(Stored items)
==============================

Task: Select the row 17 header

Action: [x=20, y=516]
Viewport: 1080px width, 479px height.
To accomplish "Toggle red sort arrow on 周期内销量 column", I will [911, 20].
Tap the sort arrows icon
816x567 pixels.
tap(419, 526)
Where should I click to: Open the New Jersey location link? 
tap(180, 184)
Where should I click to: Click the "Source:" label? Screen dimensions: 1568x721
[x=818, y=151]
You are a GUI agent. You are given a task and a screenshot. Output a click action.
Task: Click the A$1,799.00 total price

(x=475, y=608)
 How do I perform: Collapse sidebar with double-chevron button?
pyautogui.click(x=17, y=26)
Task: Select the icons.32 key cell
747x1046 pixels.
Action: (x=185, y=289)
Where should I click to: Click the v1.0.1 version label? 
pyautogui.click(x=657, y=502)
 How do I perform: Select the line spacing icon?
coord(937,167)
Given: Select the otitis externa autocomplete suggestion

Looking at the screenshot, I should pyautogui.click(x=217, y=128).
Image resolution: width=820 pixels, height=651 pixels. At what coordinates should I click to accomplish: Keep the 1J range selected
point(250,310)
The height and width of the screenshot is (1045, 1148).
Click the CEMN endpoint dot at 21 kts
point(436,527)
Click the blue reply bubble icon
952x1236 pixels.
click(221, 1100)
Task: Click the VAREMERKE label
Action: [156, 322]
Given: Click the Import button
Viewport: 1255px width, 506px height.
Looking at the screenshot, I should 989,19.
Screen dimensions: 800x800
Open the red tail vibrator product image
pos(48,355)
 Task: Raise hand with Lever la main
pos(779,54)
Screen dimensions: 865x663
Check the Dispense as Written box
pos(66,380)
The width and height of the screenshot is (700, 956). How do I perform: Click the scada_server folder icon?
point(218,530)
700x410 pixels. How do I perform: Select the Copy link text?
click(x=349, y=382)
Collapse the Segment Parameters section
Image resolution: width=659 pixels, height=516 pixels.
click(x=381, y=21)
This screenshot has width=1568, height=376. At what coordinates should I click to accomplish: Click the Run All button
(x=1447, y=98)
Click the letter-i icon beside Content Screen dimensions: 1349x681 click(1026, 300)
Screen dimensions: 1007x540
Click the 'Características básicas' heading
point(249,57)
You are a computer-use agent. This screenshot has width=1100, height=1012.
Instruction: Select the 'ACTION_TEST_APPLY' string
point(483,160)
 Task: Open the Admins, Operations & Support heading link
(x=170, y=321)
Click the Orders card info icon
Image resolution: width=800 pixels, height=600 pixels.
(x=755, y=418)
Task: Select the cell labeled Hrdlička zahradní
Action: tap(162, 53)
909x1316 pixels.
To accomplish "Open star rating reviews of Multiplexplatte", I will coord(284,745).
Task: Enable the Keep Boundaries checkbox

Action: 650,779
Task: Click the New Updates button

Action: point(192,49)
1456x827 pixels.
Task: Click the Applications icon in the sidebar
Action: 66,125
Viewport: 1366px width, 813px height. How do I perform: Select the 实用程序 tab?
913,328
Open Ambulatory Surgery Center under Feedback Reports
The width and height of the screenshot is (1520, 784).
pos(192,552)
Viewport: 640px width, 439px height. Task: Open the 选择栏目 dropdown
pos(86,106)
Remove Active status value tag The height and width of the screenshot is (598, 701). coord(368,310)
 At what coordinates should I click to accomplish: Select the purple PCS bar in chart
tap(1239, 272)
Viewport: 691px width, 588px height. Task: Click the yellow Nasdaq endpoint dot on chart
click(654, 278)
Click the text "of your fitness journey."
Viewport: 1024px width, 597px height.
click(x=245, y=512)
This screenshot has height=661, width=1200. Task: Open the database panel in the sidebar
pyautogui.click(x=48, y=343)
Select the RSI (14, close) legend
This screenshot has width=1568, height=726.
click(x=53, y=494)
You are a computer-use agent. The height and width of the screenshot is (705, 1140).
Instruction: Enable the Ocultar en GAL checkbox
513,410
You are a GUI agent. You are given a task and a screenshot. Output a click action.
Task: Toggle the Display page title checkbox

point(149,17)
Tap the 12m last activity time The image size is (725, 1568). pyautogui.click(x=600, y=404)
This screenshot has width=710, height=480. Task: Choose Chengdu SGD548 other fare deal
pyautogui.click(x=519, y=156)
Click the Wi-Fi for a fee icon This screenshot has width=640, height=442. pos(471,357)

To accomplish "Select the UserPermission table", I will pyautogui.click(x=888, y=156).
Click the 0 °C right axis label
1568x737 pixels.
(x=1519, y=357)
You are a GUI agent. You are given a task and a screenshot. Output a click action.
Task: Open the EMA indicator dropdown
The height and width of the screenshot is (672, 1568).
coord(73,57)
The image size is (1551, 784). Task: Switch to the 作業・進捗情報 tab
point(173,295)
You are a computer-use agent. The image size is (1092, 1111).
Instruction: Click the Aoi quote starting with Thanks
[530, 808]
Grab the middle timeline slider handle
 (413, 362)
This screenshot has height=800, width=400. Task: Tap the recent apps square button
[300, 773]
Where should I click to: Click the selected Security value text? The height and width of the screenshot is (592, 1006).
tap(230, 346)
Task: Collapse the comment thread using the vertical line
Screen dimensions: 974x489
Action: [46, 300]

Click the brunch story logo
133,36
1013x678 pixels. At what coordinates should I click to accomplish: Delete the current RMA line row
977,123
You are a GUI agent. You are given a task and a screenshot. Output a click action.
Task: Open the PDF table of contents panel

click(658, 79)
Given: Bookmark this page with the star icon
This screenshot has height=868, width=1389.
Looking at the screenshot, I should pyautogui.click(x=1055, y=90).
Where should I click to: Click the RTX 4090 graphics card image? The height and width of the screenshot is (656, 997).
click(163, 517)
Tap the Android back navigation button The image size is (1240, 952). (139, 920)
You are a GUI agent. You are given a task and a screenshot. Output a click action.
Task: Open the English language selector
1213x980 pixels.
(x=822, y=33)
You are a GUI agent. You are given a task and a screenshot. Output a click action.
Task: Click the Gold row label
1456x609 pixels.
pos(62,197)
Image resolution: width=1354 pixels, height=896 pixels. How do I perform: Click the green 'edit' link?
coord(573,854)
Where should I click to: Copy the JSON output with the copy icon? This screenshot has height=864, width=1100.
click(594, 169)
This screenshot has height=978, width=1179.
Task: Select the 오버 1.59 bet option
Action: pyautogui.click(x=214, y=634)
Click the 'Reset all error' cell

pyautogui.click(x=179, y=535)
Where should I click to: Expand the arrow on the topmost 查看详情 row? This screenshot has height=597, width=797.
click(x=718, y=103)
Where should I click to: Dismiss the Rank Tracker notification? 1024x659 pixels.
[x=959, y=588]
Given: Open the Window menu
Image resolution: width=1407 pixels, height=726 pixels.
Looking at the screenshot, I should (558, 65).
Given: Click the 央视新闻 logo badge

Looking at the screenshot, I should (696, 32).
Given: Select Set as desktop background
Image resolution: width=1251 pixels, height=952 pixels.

==============================

WHAT YOU WILL DO »
For each line above that includes "computer", copy the line.

RESPONSE »
You are a computer-use agent. This screenshot has width=1100, height=1012.
You are a computer-use agent. The height and width of the screenshot is (705, 1140).
You are a computer-use agent. The image size is (1092, 1111).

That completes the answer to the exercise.